Data to examine =>
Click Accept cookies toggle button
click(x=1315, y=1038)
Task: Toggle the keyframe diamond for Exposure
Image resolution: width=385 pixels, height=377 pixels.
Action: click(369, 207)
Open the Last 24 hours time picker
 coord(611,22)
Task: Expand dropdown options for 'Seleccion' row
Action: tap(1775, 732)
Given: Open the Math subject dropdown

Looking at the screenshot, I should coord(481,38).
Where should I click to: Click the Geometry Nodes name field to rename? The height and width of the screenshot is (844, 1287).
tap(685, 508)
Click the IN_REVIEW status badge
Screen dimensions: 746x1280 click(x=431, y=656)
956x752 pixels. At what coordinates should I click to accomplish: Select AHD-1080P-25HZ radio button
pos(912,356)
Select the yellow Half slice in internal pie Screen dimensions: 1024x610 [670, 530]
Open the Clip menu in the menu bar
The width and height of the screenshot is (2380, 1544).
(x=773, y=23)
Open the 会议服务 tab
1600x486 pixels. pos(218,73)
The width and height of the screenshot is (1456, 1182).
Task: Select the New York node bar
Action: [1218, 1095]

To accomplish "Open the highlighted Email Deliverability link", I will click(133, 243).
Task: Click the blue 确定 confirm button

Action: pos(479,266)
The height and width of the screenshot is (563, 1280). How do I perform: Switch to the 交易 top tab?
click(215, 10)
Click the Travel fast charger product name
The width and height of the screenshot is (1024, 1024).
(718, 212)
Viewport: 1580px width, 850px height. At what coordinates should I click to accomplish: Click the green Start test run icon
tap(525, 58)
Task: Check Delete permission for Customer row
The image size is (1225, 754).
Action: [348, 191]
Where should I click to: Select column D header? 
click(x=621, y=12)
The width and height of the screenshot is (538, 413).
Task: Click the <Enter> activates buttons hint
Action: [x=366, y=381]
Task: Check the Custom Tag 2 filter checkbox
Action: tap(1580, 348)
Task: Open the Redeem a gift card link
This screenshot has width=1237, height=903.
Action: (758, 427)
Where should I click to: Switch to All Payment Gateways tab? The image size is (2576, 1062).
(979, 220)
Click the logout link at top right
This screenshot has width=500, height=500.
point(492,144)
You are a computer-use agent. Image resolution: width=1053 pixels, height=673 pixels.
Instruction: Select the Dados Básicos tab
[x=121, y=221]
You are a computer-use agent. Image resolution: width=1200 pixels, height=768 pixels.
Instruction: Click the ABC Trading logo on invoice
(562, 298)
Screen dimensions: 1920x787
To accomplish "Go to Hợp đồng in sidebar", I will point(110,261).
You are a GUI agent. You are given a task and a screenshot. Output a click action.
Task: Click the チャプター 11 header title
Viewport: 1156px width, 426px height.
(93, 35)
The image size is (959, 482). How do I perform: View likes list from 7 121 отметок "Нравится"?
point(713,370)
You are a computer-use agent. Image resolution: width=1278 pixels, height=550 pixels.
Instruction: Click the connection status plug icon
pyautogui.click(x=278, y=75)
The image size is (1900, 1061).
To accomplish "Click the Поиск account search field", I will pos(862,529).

Activity =>
Produce the material above again, word for word.

Solved problem =>
Click Accept cookies toggle button
click(x=1315, y=1038)
Task: Toggle the keyframe diamond for Exposure
Image resolution: width=385 pixels, height=377 pixels.
Action: click(369, 207)
Open the Last 24 hours time picker
 coord(611,22)
Task: Expand dropdown options for 'Seleccion' row
Action: tap(1775, 732)
Given: Open the Math subject dropdown

Looking at the screenshot, I should coord(481,38).
Where should I click to: Click the Geometry Nodes name field to rename? The height and width of the screenshot is (844, 1287).
tap(685, 508)
Click the IN_REVIEW status badge
Screen dimensions: 746x1280 click(x=431, y=656)
956x752 pixels. At what coordinates should I click to accomplish: Select AHD-1080P-25HZ radio button
pos(912,356)
Select the yellow Half slice in internal pie Screen dimensions: 1024x610 [670, 530]
Open the Clip menu in the menu bar
The width and height of the screenshot is (2380, 1544).
(x=773, y=23)
Open the 会议服务 tab
1600x486 pixels. pos(218,73)
The width and height of the screenshot is (1456, 1182).
Task: Select the New York node bar
Action: [1218, 1095]

To accomplish "Open the highlighted Email Deliverability link", I will click(133, 243).
Task: Click the blue 确定 confirm button

Action: pos(479,266)
The height and width of the screenshot is (563, 1280). How do I perform: Switch to the 交易 top tab?
click(215, 10)
Click the Travel fast charger product name
The width and height of the screenshot is (1024, 1024).
(718, 212)
Viewport: 1580px width, 850px height. At what coordinates should I click to accomplish: Click the green Start test run icon
tap(525, 58)
Task: Check Delete permission for Customer row
The image size is (1225, 754).
Action: [348, 191]
Where should I click to: Select column D header? 
click(x=621, y=12)
The width and height of the screenshot is (538, 413).
Task: Click the <Enter> activates buttons hint
Action: [x=366, y=381]
Task: Check the Custom Tag 2 filter checkbox
Action: tap(1580, 348)
Task: Open the Redeem a gift card link
This screenshot has width=1237, height=903.
Action: (758, 427)
Where should I click to: Switch to All Payment Gateways tab? The image size is (2576, 1062).
(979, 220)
Click the logout link at top right
This screenshot has width=500, height=500.
point(492,144)
You are a computer-use agent. Image resolution: width=1053 pixels, height=673 pixels.
Instruction: Select the Dados Básicos tab
[x=121, y=221]
You are a computer-use agent. Image resolution: width=1200 pixels, height=768 pixels.
Instruction: Click the ABC Trading logo on invoice
(562, 298)
Screen dimensions: 1920x787
To accomplish "Go to Hợp đồng in sidebar", I will point(110,261).
You are a GUI agent. You are given a task and a screenshot. Output a click action.
Task: Click the チャプター 11 header title
Viewport: 1156px width, 426px height.
(93, 35)
The image size is (959, 482). How do I perform: View likes list from 7 121 отметок "Нравится"?
point(713,370)
You are a computer-use agent. Image resolution: width=1278 pixels, height=550 pixels.
Instruction: Click the connection status plug icon
pyautogui.click(x=278, y=75)
The image size is (1900, 1061).
To accomplish "Click the Поиск account search field", I will pos(862,529).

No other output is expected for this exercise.